Node Tutorial Part 17: UI Improvements
Welcome to part 17 of Let’s Make a Web App, a tutorial series about building a web app with Node. This series will walk you through the major areas you’ll need to face when building your own applications. These tutorials are tagged with lmawa.
Click to show previous tutorials.
Interface Improvements
I’ve neglected to work on Nodepad’s interface for quite a few weeks now.
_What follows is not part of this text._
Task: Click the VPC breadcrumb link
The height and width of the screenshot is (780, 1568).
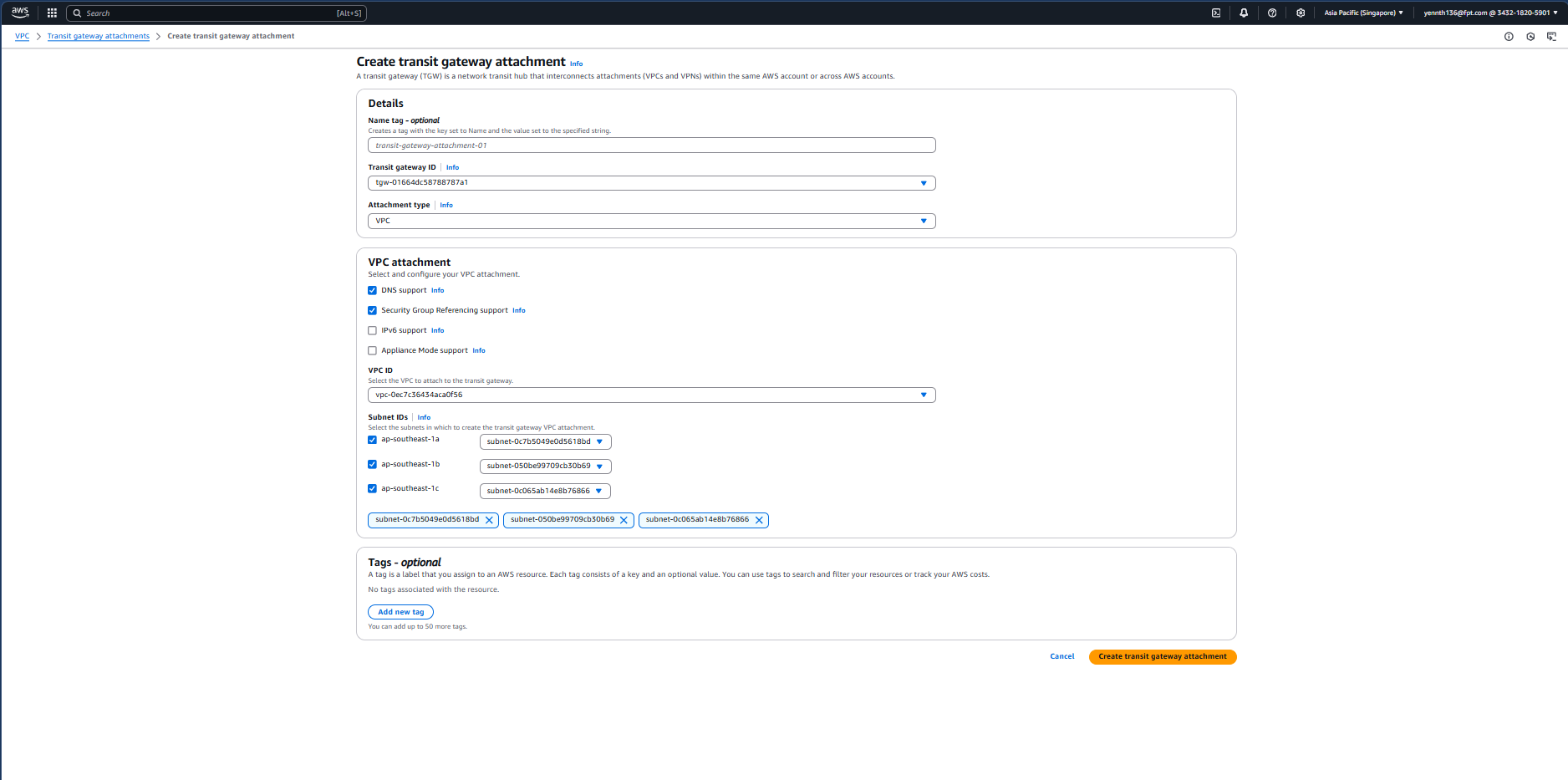Action: click(22, 37)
I’d really like it to have a more usable interface before proceeding on more features.
The areas that need improving are:
- Login form
- Registration form
- Add new document
- Rename document
Forms
I put a class on the registration and login forms and wrote the following Stylus:
form.users
background-color faded-white
border 1px solid medium-grey
float left
padding 0 10px 10px 10px
form.users div
padding 10px 0 0 0
float left
clear left
form.users label
width 140px
float left
clear right
color dark-grey
font-weight bold
form.users input[type=submit]
margin-left 140px
clear both
This just makes the forms feel a bit more substantial and easier to read. As you can see, I’m using the Stylus variables to keep the colours consistent.
Document Rename
I’ve added an input field to the document index so documents can be renamed. The Ajax save code now updates the document title in the left-hand-side navigation when the save returns:
$('#save-button').click(function() {
var id = $('#document-list .selected').itemID(),
params = { d: { data: $('#editor').val(), id: id, title: $('input.title').val() } };
$.put('/documents/' + id + '.json', params, function(data) {
// Saved, will return JSON
$('#document-title-' + id).html(data.title);
});
});
I added some styles to make the title input sit next to the main textarea. It looks a bit like Apple’s iOS Mail fields (no boxes around the fields, just single grey lines).
New Document
I added a new server-side method that just returns document titles: document/titles.json.
When the new document link is pressed (the “+” button), it creates a new document using Ajax, then selects the new one:
$('#create-document').click(function(e) {
$.post('/documents.json', { d: { data: '', title: 'Untitled Document' } }, function(new_doc) {
$('#document-list').append('<li><a id="document-title-' + new_doc._id + '" href="/documents/' + new_doc._id + '">' + new_doc.title + '</a></li>');
$('#document-title-' + new_doc._id).click();
});
e.preventDefault();
});
This could be changed to sort the documents as well.
Sorting Documents
A few weeks ago we switched to Mongoose’s new API. The documentation is still a bit lacking, so I’m not convinced that this is the best way to sort documents:
app.get('/documents.:format?', loadUser, function(req, res) {
Document.find({ user_id: req.currentUser.id },
[], { sort: ['title', 'descending'] },
function(err, documents) {
The old API was Document.find().sort() which made more sense to me, but now we have to do it like this.
Buttons
I added some styles to make the buttons feel like they’re being pressed:
ul.toolbar a:active
background-color dark-grey
color white
Conclusion
Now Nodepad better to use in Firefox and Chrome/Safari. It’s not quite professional quality yet, and would need more browser testing, but it’s closer to something I’d actually want to use.